Но самой большой радостью во время наших визитов в Били была возможность свободно рыться в замечательной библиотеке Уильяма. Для нас, детей, это был мир чудес, и дедушка всячески поощрял наше стремление погрузиться в него. Мы могли перелистывать страницы восхитительных иллюминированных рукописей, где сусальное золото сияло так же ярко, как в тот день, когда его нанесли писцы. Там были книги с изображением на переднем обрезе, которое делалось видимым, когда страницы раскрыты веером. Там были книги такие огромные, что мы с трудом поднимали их, и такие маленькие, что их можно было читать только с лупой. Там были памятные вещи адмирала Нельсона — кусок паруса с корабля HMS Victory, прядь его волос и несколько писем к Эмме Гамильтон. Там были табакерки, футляры для визитных карточек и шкатулки, украшенные драгоценностями. Там были средневековые музыкальные инструменты и таблички с костяными ручками для изучения букв — все эти сокровища хранились в помещении со сводчатым потолком, где всегда пахло кожей и гаванскими сигарами.

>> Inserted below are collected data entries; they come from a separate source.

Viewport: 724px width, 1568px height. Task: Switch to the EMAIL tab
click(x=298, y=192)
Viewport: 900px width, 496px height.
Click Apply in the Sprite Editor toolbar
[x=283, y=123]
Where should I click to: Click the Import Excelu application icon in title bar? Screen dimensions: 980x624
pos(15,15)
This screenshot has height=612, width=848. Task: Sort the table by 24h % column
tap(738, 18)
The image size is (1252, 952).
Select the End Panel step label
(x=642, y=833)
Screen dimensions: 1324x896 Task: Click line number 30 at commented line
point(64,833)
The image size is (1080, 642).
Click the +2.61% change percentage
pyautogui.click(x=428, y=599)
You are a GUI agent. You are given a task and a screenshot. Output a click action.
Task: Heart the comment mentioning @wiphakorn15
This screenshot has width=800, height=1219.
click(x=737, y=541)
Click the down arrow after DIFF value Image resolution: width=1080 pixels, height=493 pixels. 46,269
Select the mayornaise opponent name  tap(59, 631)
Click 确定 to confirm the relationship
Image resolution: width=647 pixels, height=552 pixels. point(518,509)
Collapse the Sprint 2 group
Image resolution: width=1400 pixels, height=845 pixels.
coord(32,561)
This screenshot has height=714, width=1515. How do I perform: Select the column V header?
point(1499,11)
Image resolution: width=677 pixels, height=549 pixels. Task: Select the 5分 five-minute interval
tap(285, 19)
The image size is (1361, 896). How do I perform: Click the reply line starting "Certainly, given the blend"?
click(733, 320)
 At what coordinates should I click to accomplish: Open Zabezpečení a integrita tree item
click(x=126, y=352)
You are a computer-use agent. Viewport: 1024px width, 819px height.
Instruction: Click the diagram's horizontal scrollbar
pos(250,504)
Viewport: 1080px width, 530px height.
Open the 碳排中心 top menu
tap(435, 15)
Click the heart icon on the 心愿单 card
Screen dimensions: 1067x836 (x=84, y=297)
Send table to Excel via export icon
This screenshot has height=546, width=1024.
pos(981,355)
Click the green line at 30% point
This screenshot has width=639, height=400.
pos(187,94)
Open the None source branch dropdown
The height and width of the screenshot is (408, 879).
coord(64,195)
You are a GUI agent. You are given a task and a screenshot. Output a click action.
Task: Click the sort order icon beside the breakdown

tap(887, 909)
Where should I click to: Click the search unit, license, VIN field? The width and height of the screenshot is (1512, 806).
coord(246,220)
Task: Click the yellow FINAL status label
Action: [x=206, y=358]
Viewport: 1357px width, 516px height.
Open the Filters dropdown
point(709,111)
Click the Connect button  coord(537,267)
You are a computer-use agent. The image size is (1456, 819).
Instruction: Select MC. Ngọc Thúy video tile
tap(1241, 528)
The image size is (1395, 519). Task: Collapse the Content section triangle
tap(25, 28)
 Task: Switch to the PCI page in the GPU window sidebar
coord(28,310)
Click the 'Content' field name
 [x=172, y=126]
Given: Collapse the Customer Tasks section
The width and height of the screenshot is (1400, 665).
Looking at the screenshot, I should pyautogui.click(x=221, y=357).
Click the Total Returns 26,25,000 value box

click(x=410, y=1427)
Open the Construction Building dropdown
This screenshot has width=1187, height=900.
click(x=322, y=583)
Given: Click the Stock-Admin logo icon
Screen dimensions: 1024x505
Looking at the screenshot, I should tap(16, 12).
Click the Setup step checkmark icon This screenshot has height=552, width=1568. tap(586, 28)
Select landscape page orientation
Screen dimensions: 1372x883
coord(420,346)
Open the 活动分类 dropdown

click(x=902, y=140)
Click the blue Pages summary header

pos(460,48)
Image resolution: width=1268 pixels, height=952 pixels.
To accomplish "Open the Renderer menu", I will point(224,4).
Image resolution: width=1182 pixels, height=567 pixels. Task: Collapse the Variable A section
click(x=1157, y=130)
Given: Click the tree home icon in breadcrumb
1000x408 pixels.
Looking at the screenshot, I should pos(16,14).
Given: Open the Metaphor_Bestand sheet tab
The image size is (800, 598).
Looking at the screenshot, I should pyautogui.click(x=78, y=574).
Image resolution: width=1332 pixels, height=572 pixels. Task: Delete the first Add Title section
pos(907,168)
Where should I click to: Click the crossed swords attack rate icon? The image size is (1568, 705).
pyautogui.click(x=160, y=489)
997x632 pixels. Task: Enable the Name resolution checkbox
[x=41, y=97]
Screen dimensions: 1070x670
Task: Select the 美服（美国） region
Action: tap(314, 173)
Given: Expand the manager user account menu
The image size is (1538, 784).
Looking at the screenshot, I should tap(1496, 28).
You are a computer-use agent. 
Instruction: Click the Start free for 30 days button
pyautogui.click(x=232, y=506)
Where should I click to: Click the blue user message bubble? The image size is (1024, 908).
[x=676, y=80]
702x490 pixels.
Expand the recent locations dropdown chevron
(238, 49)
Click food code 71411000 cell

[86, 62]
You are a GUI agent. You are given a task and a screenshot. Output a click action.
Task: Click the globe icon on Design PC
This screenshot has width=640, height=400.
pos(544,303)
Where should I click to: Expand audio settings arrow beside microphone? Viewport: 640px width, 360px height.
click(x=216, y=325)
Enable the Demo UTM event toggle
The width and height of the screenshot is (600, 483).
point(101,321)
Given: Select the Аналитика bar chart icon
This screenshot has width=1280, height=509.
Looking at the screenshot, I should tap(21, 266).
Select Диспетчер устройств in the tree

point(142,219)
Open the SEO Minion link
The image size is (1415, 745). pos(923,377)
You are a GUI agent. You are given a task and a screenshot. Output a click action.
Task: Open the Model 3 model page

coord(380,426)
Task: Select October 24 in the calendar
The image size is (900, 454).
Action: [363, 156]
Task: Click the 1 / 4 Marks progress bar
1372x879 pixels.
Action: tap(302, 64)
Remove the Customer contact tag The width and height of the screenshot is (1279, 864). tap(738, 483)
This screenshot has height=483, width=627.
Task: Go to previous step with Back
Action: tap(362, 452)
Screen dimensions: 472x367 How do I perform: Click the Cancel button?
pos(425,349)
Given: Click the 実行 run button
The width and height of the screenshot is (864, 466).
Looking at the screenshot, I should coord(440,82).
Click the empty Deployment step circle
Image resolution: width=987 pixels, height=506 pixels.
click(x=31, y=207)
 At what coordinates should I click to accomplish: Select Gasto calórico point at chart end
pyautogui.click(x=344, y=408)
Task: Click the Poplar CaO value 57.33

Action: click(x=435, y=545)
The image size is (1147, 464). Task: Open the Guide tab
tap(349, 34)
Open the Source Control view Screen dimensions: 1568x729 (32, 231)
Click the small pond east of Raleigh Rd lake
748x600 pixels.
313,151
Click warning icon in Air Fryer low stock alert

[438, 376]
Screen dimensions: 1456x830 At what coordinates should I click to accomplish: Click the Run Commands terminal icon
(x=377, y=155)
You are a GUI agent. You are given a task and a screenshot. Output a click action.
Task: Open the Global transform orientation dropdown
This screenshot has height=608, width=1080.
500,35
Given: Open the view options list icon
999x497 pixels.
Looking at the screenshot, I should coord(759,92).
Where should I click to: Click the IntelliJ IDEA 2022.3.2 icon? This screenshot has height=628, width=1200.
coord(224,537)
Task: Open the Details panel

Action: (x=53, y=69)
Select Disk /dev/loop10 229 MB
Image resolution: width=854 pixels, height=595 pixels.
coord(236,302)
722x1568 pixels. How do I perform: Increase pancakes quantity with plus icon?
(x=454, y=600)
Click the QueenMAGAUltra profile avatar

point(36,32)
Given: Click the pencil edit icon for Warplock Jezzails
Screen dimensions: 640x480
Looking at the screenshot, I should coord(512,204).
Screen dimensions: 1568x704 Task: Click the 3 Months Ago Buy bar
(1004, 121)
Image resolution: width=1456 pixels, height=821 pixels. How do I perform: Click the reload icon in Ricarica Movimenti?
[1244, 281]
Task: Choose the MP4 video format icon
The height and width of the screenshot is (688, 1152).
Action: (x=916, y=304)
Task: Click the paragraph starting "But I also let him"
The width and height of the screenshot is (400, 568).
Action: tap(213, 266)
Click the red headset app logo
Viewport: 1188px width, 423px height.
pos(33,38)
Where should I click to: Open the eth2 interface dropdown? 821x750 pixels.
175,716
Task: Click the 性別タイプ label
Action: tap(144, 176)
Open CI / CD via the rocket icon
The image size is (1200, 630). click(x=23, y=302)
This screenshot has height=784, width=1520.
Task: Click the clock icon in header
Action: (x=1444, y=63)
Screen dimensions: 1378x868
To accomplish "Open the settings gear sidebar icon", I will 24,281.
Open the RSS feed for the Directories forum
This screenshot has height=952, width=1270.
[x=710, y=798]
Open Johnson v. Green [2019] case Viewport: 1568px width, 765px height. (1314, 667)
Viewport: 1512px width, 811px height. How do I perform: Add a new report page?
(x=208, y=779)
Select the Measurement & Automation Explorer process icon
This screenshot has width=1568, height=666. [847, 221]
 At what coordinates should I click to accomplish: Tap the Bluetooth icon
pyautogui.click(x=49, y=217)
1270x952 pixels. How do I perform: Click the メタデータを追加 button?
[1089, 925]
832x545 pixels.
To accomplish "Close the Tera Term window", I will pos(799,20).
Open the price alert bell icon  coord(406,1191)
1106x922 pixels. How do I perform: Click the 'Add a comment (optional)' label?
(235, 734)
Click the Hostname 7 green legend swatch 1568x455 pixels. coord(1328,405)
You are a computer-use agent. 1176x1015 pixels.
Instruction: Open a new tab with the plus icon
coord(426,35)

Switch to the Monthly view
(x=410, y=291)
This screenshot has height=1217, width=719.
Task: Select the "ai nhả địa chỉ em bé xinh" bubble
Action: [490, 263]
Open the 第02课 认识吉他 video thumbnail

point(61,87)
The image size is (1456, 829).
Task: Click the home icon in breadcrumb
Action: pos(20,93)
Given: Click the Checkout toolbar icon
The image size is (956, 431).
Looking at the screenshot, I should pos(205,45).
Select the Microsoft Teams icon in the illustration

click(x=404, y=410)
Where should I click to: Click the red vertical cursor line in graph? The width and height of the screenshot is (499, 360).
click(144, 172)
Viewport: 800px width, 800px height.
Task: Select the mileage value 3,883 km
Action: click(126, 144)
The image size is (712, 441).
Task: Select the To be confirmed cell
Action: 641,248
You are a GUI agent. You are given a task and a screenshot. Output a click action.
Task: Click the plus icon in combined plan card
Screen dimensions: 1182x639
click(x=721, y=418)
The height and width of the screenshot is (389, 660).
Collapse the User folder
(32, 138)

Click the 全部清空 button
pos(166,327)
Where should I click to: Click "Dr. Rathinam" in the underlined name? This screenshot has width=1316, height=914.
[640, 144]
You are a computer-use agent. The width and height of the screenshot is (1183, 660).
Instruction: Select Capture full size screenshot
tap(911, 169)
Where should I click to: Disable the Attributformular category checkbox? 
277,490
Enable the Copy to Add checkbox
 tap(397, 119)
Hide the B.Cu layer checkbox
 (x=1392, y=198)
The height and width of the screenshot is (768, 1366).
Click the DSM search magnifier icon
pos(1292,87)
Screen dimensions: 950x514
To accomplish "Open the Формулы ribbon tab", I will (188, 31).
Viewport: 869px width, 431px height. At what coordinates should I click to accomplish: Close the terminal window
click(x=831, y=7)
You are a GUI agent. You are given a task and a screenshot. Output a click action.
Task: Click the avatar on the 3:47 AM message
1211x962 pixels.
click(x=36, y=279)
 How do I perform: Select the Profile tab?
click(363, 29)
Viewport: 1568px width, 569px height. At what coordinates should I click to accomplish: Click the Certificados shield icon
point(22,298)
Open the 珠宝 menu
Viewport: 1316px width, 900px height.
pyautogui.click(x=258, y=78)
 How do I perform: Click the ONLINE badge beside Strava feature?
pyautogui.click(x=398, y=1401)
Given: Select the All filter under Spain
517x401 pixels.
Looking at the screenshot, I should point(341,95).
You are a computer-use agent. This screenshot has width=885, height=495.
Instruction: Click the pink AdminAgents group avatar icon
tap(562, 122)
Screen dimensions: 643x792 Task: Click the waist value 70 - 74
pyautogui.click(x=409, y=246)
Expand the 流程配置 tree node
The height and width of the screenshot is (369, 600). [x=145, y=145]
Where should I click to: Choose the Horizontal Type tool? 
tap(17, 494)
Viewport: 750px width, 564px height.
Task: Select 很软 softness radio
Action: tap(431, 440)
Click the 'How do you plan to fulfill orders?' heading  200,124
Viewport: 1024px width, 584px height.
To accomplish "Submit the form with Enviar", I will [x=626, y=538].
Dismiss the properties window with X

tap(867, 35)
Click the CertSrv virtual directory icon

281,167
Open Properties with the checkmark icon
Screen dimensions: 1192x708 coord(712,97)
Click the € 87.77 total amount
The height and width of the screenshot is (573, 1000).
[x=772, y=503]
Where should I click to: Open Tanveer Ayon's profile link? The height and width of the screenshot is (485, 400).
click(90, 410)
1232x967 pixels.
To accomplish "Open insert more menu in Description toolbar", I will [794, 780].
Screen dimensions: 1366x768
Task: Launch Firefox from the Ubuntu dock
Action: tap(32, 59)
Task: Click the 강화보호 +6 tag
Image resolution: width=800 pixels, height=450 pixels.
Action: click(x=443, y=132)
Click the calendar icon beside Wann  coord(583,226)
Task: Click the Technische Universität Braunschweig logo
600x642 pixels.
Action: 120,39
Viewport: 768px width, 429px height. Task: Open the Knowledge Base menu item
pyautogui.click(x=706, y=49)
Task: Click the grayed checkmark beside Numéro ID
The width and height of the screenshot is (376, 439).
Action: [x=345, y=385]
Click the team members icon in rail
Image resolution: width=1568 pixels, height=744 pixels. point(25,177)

Это было место вдохновения, и мы позволяли себе вдохновиться. Уильям научил нас любить книги и красивые вещи. Я получил хорошее воспитание: большей частью оно заключалось в том, что дедушка всячески приветствовал мое желание рыться в прекрасных старых книгах. Достать с полки третье фолио Шекспира и услышать, что некогда эта книга принадлежала Сэмюэлю Пипсу, взять в руки лист Библии Гутенберга, погладить переплет часослова, изданного в Италии в XIV веке, — это ли не счастье?
После смерти Уильяма Кристина переехала в аббатство, и теперь двери библиотеки были заперты, книги покрывались пылью и связь с молодым поколением оборвалась. Когда после смерти Кристины книги пошли с молотка, я просидел три дня на аукционе Christie’s на Кинг-стрит, наблюдая, как все эти прекрасные издания, друзья моего детства, одно за другим уходят в чужие руки, в другие собрания, и библиотека тает на глазах. Я утешал себя мыслью, что теперь они станут ядром других библиотек, но подозреваю, что в основном они осели на полках разных учреждений и больше никогда не вдохновляли маленьких детей.
Хотя у компании рано появился автофургон (у меня сохранилось письмо, которое Уильям написал Уинстону Черчиллю в 1927 году: он предлагал купить любые излишки книг из его библиотеки, послав к нему гонца, чтобы тот сразу «предложил цену, заплатил наличными и увез книги в автофургоне» — предложение, которое не было принято), Уильям Фойл никогда не водил машину, да и сами машины менял нечасто. Впрочем, те, что он покупал, были не рядовыми. Первый автомобиль он приобрел, кажется, в 1926 году, и его обычно водил шофер. Иногда за руль садился его четырнадцатилетний сын Дик. Дедушка рассказывал нам, что, завидев полицейских, они быстро менялись местами, и Дик управлял автомобилем с пассажирского сиденья, подсказывая отцу, что делать с педалями.